*YOUR GOAL*
Only the lines containing "agent" should appear in the answer, copied from the listing below.

*** GIVEN DATA ***

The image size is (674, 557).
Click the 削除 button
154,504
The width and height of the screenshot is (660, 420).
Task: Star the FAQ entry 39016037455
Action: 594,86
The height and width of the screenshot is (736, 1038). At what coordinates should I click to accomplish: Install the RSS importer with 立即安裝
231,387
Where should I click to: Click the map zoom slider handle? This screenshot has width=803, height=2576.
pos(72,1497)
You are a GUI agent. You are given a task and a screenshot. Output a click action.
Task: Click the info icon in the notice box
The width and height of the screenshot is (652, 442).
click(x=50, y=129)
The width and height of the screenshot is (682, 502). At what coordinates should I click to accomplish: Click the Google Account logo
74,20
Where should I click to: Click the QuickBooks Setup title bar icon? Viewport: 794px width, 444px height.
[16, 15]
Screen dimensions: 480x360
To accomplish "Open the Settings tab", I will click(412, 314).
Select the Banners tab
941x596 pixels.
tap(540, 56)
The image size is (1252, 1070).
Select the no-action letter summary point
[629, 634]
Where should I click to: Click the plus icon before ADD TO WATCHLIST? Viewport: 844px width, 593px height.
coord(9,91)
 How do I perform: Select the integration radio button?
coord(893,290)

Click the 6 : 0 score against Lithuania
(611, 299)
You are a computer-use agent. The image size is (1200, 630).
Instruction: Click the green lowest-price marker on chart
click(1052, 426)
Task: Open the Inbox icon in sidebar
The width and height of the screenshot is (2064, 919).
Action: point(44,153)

*** End of GIVEN DATA ***

*ANSWER SPACE*
You are a GUI agent. You are given a task and a screenshot. Output a click action.
You are a computer-use agent. The image size is (1200, 630).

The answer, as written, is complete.